Stored data:
********************
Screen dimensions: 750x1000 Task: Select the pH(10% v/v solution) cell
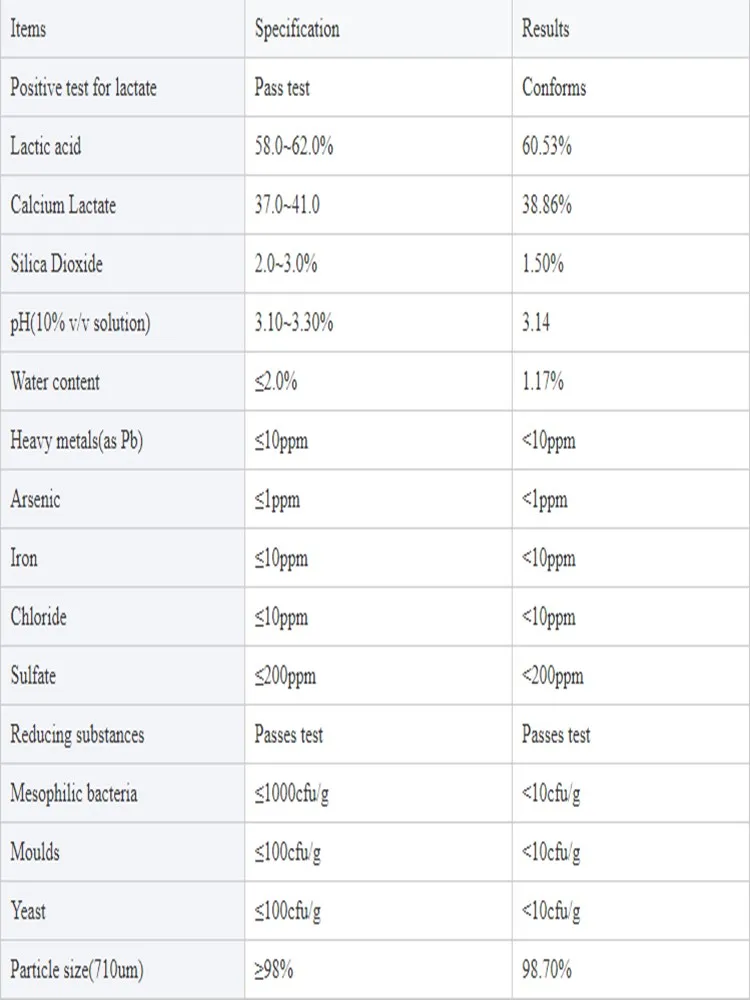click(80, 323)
********************
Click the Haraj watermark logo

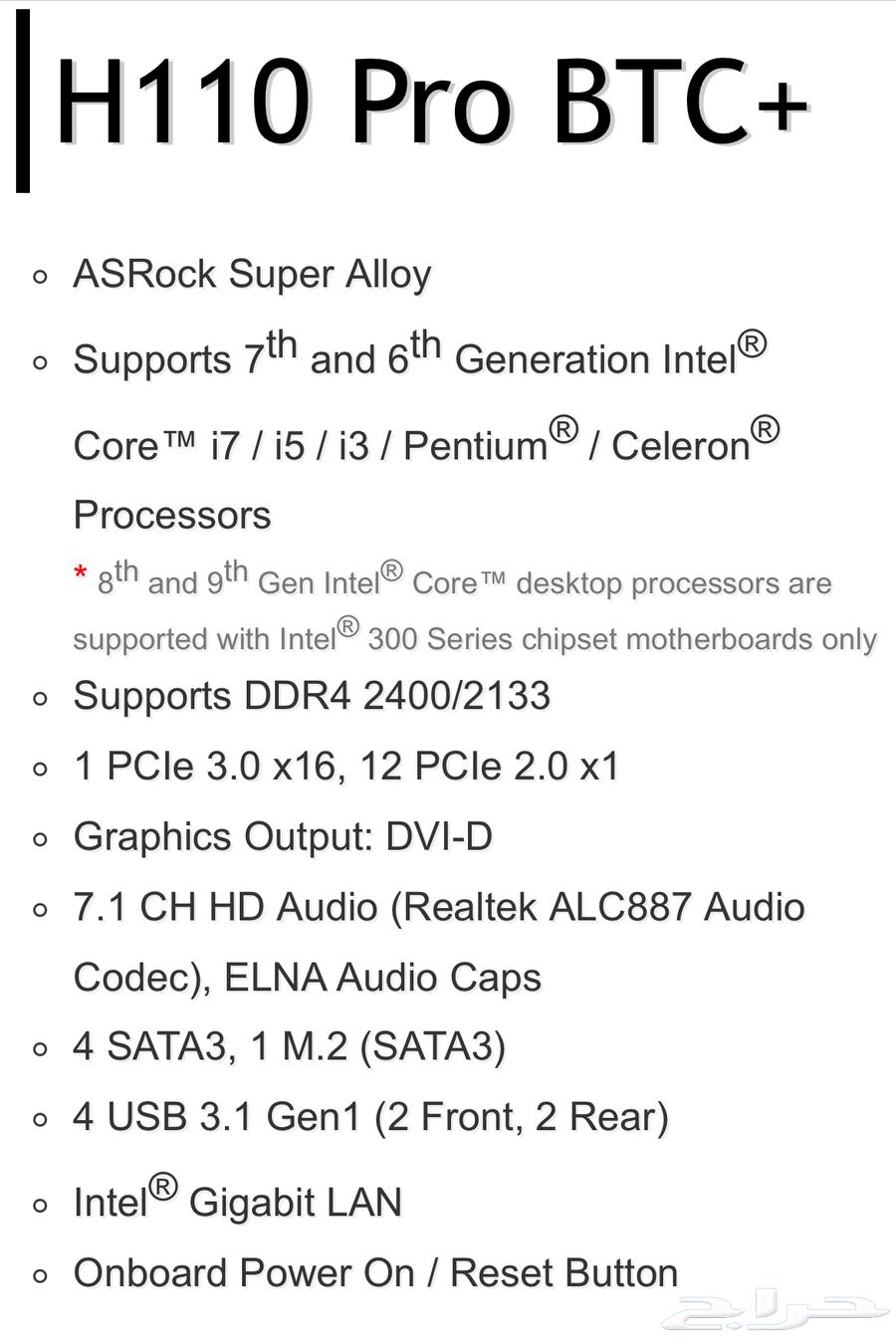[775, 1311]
********************
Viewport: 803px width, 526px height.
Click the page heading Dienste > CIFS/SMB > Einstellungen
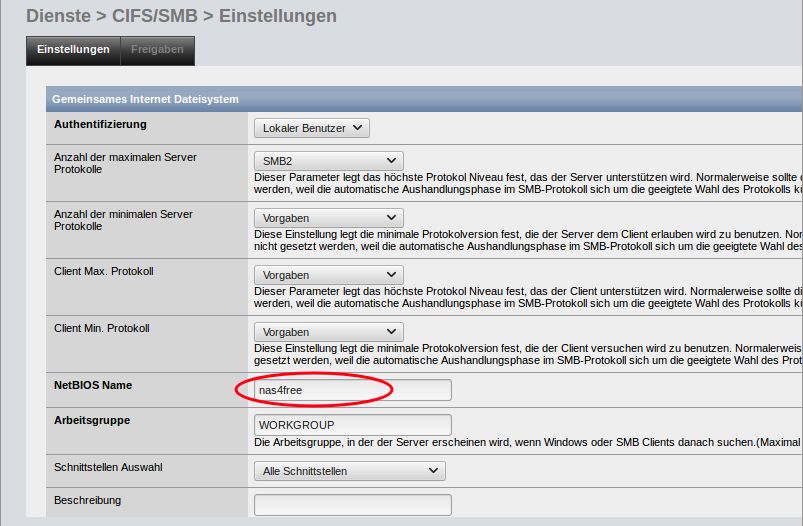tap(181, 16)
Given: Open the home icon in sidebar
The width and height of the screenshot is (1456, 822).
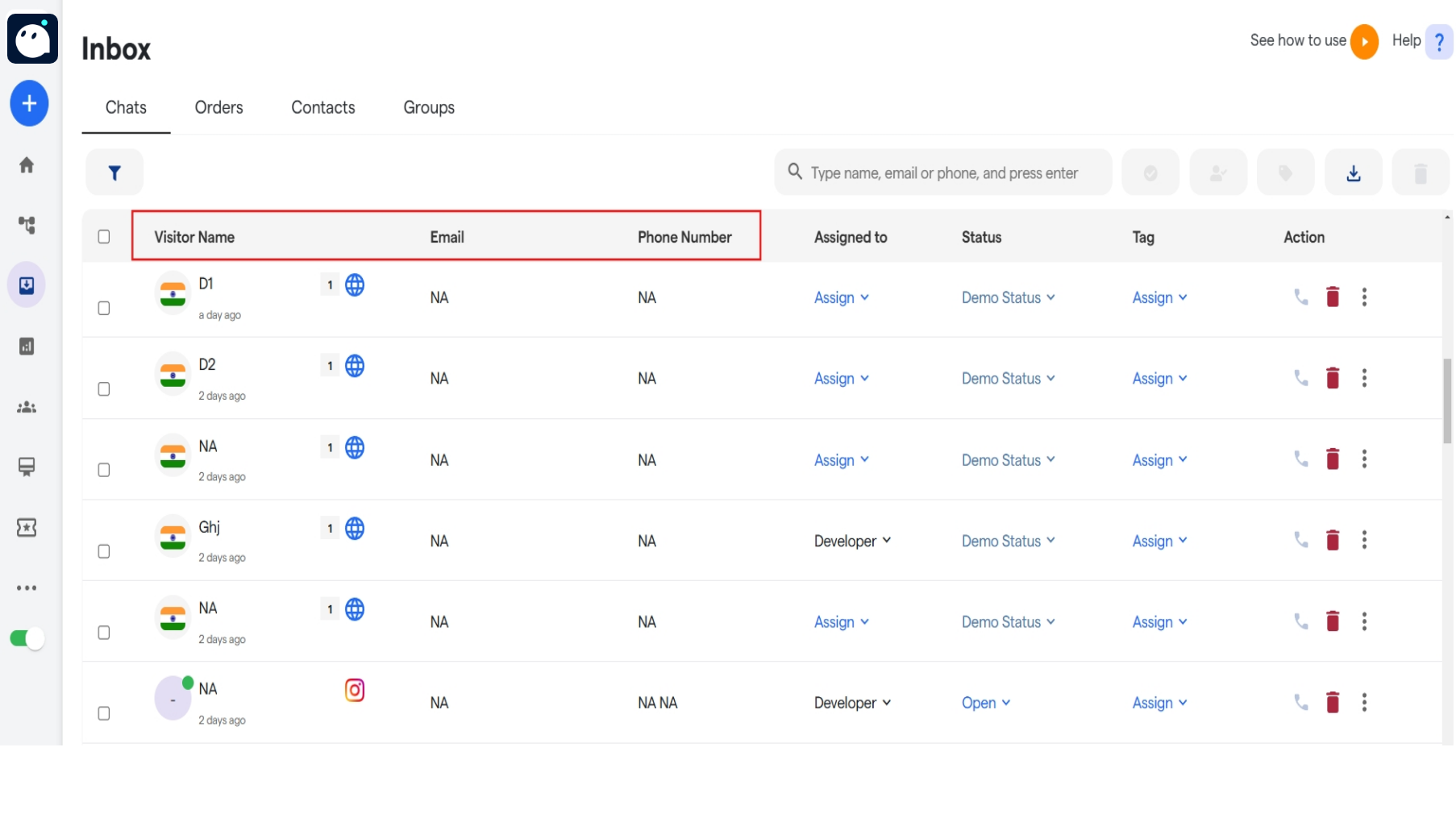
********************
Your task: Whatever else the listing above holds, retype exactly only the lines from the one containing "Given: Open the home icon in sidebar" to the one containing "The width and", both ends kept.

Answer area:
Given: Open the home icon in sidebar
The width and height of the screenshot is (1456, 822).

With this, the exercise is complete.